HOW TO COMPLETE THIS TASK: Print, word for word, the passage of the workshop schedule below that begins at the words "2:10 – 3:10" and stops after "real human reasoning.".
[[ DOCUMENT PASSAGE, beginning ]]
Next-Gen Philosophical Foundations of AI (Afternoon Workshop)

TBD
University of Missouri
-
Middlebush 309

Schedule:

2:00 – 2:10 pm: 

Introduction

Mike Schneider

2:10 – 3:10 pm:

Is logic a suitable foundation for modeling real human reasoning?

Gaia Belardinelli, Stanford University

Abstract: Successful human–AI interaction depends on the AI reliably modeling the complexities of human beliefs and reasoning. While symbolic methods such as logic excel at advanced tasks like robust Theory of Mind reasoning, where ML can struggle, logic is often dismissed as purely normative, prescribing how agents ought to reason rather than how people actually think. This view raises doubts on its suitability as a foundation for AI systems intended to engage with real human reasoning.

The aim of this talk is to show that these doubts are misplaced: logic is fundamentally just a mathematical framework, and as such it is capable of both normative and descriptive applications. After introducing standard epistemic logic, we will discuss where it succeeds and where it falls short in representing how humans form and revise their beliefs. Then, we will see how logical systems can incorporate cognitively realistic features, such as limited attention, awareness, and implicit biases, to more accurately capture human reasoning and belief dynamics. The talk concludes with open questions comparing logic with other symbolic methods

3:10 – 3:20 pm:

Break

3:20 – 4:20 pm:

Massive programs and monumental proofs 

Will Stafford, Kansas State University

Abstract: Computer aided program verification is now a reality. Applications of the technology already include the verification of software used in some aircraft. But computer aided verification inherits a host of epistemological problems found with computer aided proofs. The stakes however are much higher. This talk will outline the concerns and argue that we can find solutions to some of these concerns by examining how very large code bases with hundreds of contributors are managed.

4:20 – 4:30 pm:

Break

4:30pm – 5:30 pm:

Data quality in the machine learning age

Kino Zhao, Simon Fraser University

Abstract: Data quality, or the lack thereof, is often blamed for inferential failures. The garbage in, garbage out (GIGO) principle serves to remind us that no amount of fancy mathematical footwork can save a good model from bad data. Yet there exists remarkably little consensus on the precise nature of good data. In this talk, I discuss several popular accounts of data quality -- notably representationalism, contextualism, and fit-for-purpose accounts -- and argue that all of them make assumptions that are not generally true in the context of opaque ML training. I then revisit the question "what is the point of data quality?" and argue that the inferential opacity typical of ML algorithms provide new reasons to understand data quality from the producer's perspective -- that is, independently of data's ability to support inference.
[[ DOCUMENT PASSAGE, end ]]
[[ EXTRACTED INFORMATION, beginning ]]
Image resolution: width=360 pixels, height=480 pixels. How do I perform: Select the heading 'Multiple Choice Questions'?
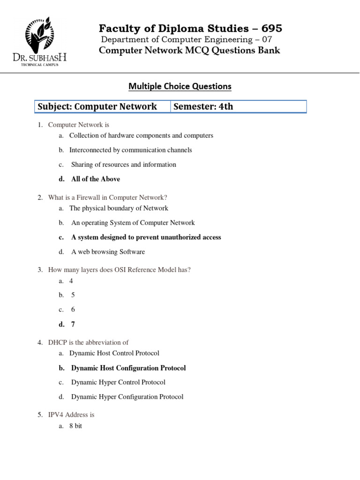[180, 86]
[[ EXTRACTED INFORMATION, end ]]
[[ EXTRACTED INFORMATION, beginning ]]
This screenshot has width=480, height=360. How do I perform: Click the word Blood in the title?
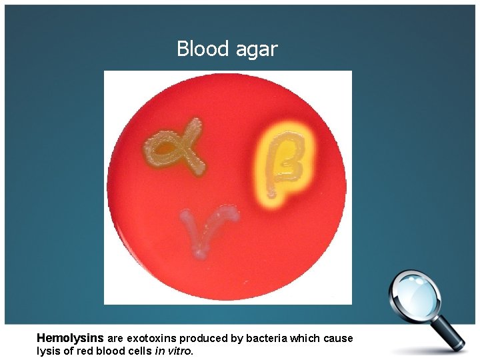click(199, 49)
[[ EXTRACTED INFORMATION, end ]]
[[ EXTRACTED INFORMATION, beginning ]]
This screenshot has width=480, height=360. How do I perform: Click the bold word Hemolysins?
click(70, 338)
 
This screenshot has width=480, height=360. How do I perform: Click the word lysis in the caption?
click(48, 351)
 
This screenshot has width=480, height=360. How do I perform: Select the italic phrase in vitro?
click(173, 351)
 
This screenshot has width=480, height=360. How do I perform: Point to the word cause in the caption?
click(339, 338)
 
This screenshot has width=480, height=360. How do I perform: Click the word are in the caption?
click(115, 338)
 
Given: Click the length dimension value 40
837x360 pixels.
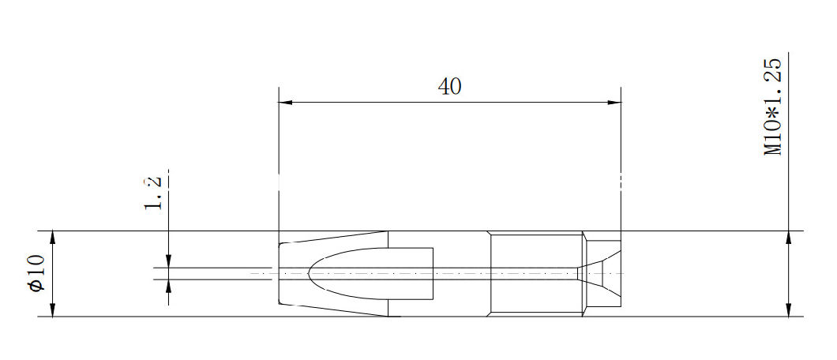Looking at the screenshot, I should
[[ EXTRACTED INFORMATION, end ]]
EXERCISE SOLUTION:
2:10 – 3:10 pm:

Is logic a suitable foundation for modeling real human reasoning?

Gaia Belardinelli, Stanford University

Abstract: Successful human–AI interaction depends on the AI reliably modeling the complexities of human beliefs and reasoning. While symbolic methods such as logic excel at advanced tasks like robust Theory of Mind reasoning, where ML can struggle, logic is often dismissed as purely normative, prescribing how agents ought to reason rather than how people actually think. This view raises doubts on its suitability as a foundation for AI systems intended to engage with real human reasoning.